About Us

Our Methodology

At ECURAC, we believe that each medical device is unique. Our approach is to communicate with regulatory agencies, to identify the requirements applicable to your unique device and to communicate them to each regulatory agency and to develop the regulatory strategy that works best for your specific product in order to offer you the most accelerated market approvals.

Our Expertise

ECURAC consulting provides technical expertise on regulatory strategy planning, regulatory agency guidance interpretation and market approval submission for medical device products in Europe, China and US.

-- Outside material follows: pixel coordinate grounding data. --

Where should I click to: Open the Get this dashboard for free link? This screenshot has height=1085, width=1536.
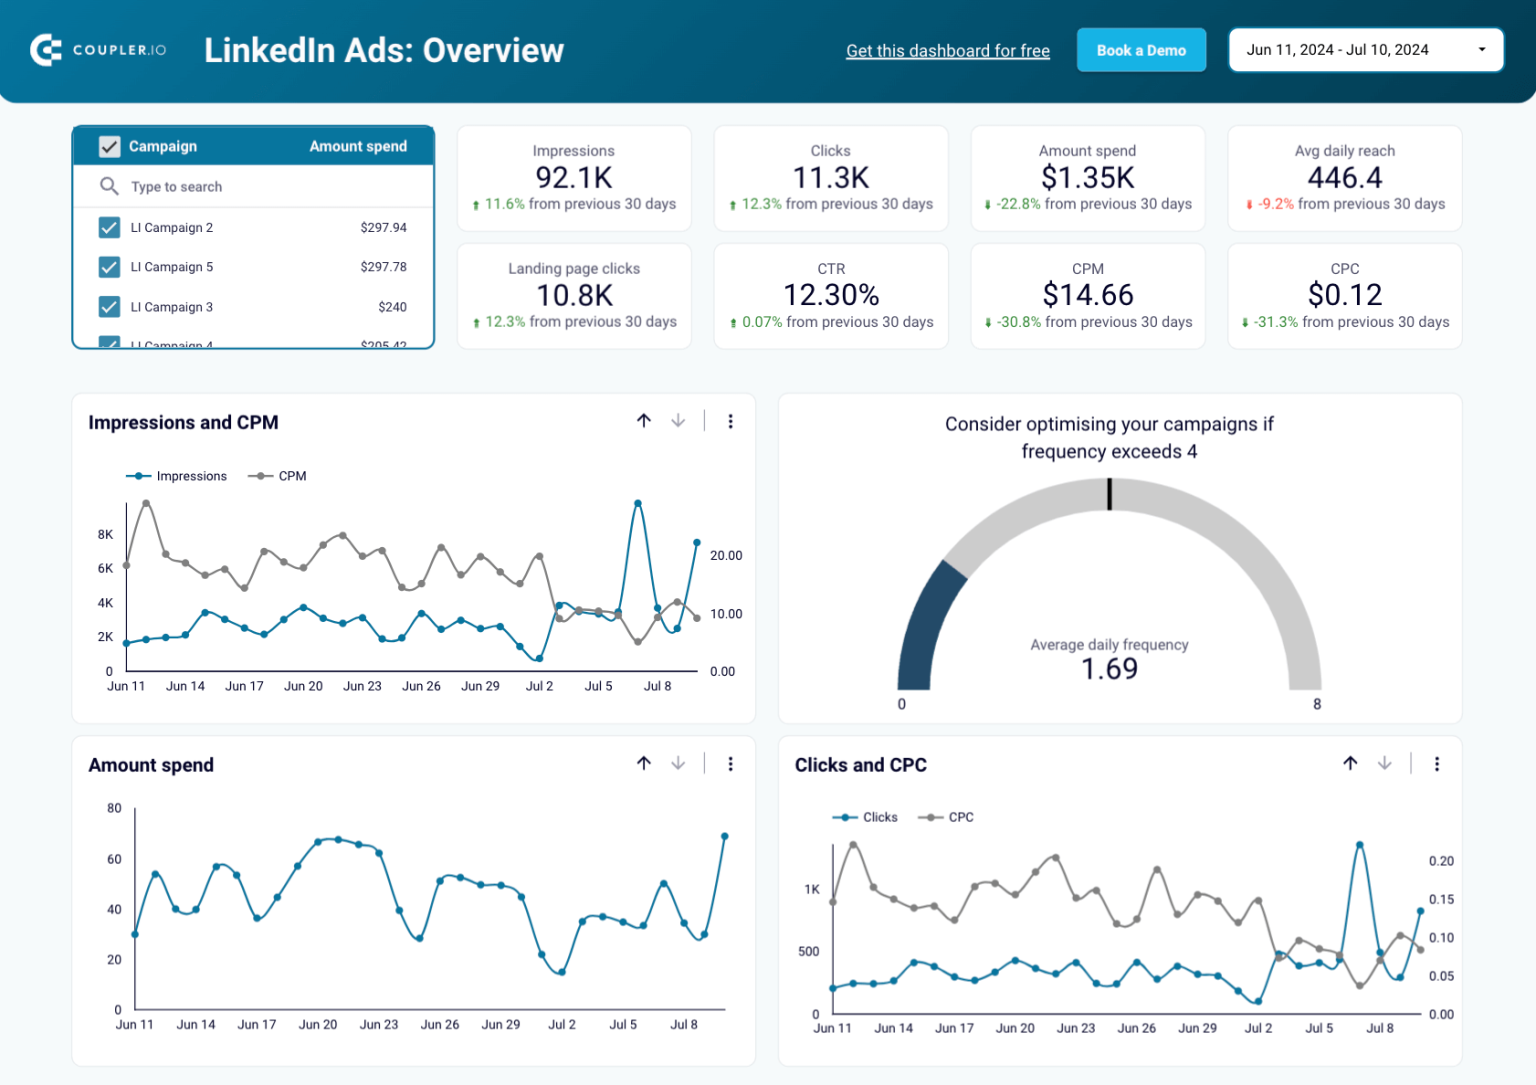(x=948, y=50)
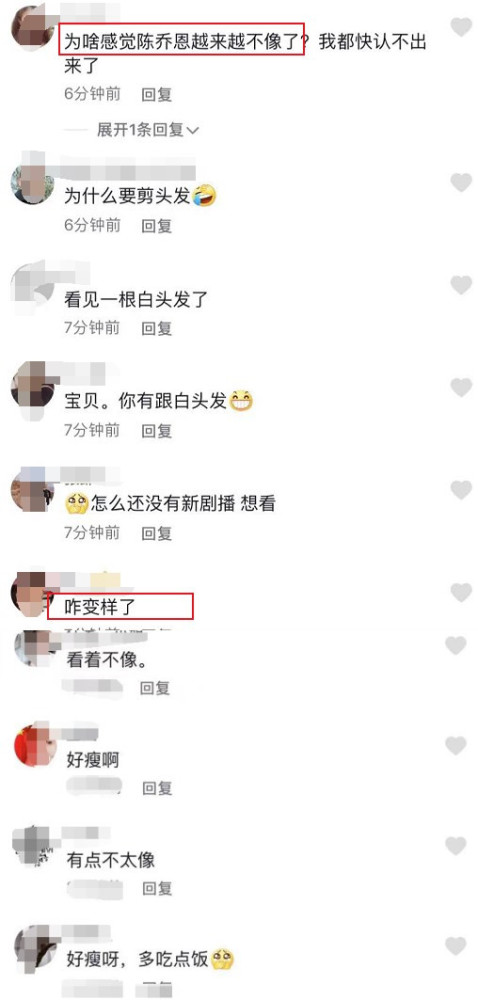Like the comment 为什么要剪头发
Image resolution: width=478 pixels, height=1000 pixels.
pos(461,182)
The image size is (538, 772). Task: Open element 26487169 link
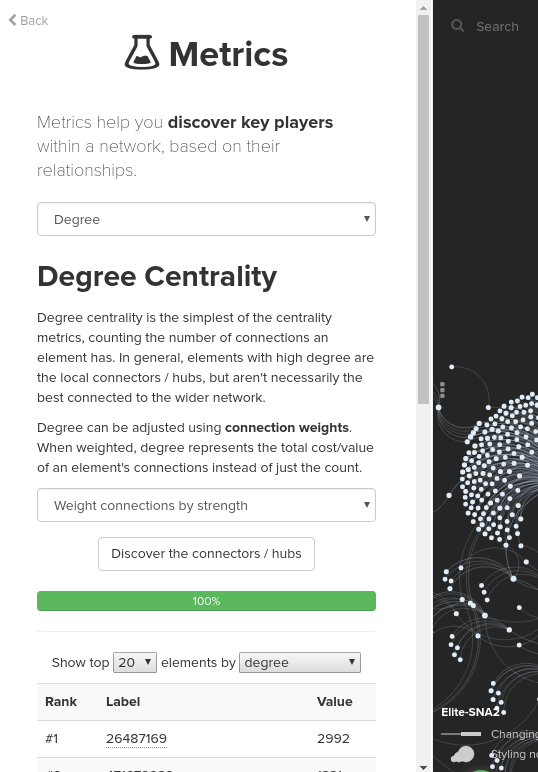pyautogui.click(x=136, y=739)
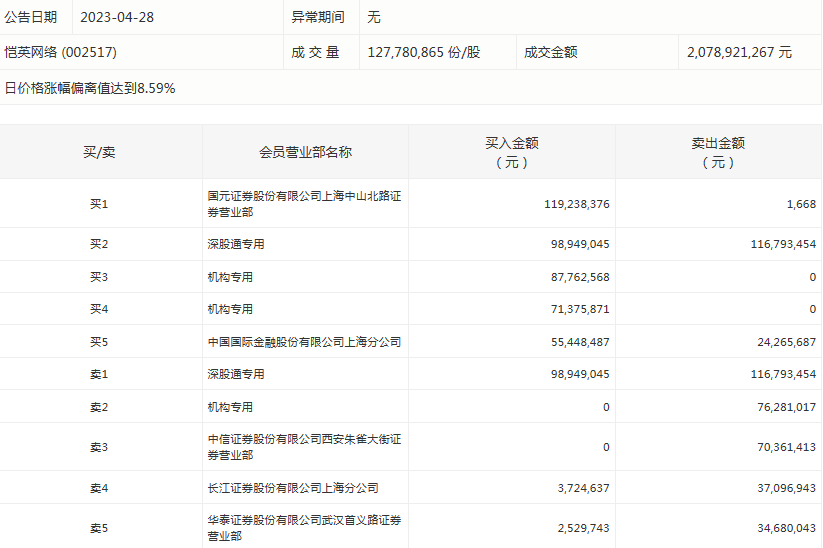Open 国元证券 上海中山北路 branch name
Screen dimensions: 823x548
pyautogui.click(x=304, y=204)
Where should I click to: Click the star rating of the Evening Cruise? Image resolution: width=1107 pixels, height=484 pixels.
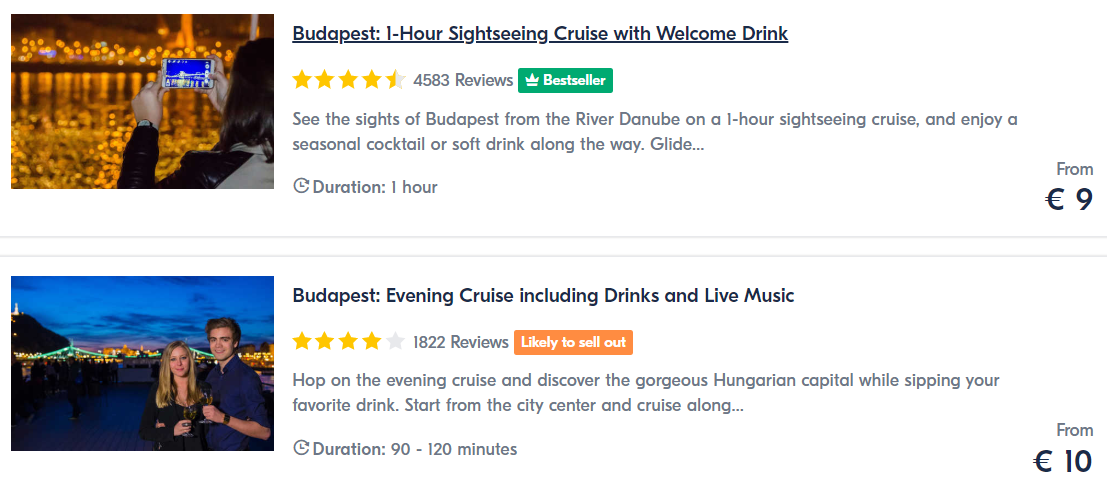tap(349, 342)
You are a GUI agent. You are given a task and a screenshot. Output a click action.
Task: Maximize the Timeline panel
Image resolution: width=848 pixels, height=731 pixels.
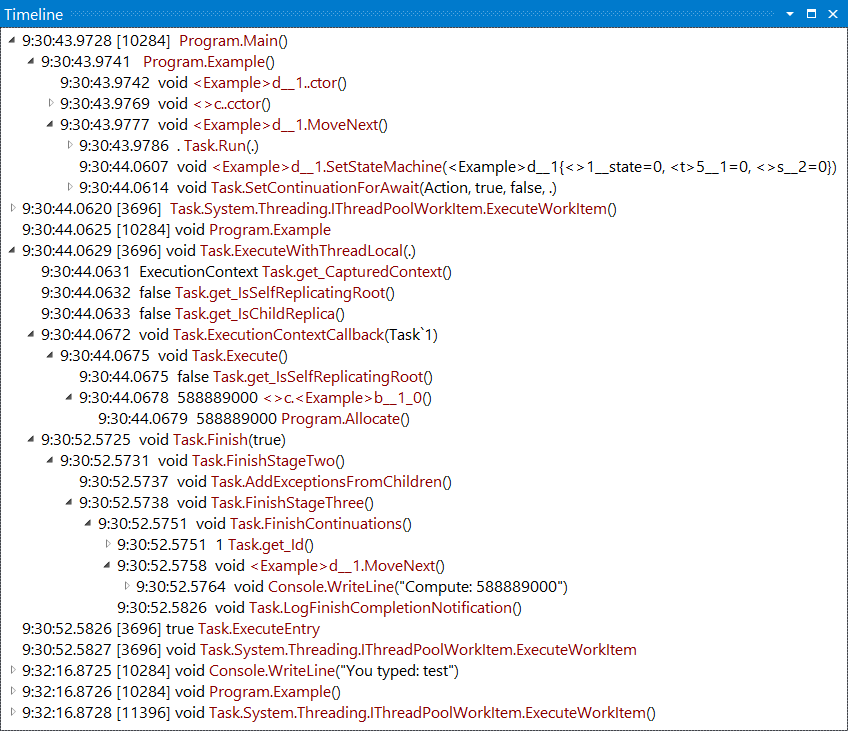(811, 14)
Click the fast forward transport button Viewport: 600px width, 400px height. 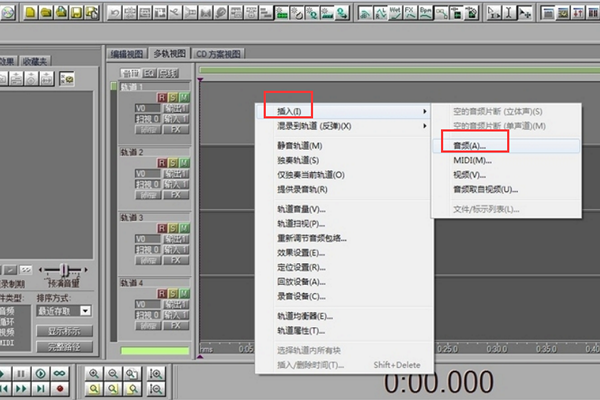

The ECURAC team consists of leading industry professionals with years of experience. Our experts have strong technical backgrounds and in depth understandings of medical device regulations. With ECURAC, we assist our clients on all levels of regulatory submission processes, including strategic regulatory development, product testing, regulatory submission filing, and communications management with regulatory agencies. Our goal is to help you achieve regulatory approval as quickly and efficiently as possible, in order to enter the international market.

Our Focus

ECURAC experts in Europe, China, and US and can offer hands-on support for your regulatory needs throughout our global network. Our experts are knowledgeable with regional medical device regulations and well connected with local regulatory agencies, reviewers, and certified testing labs and industry associations. ECURAC focuses on delivering excellence in regulatory affairs support for medical devices licensing and regulatory compliance activities.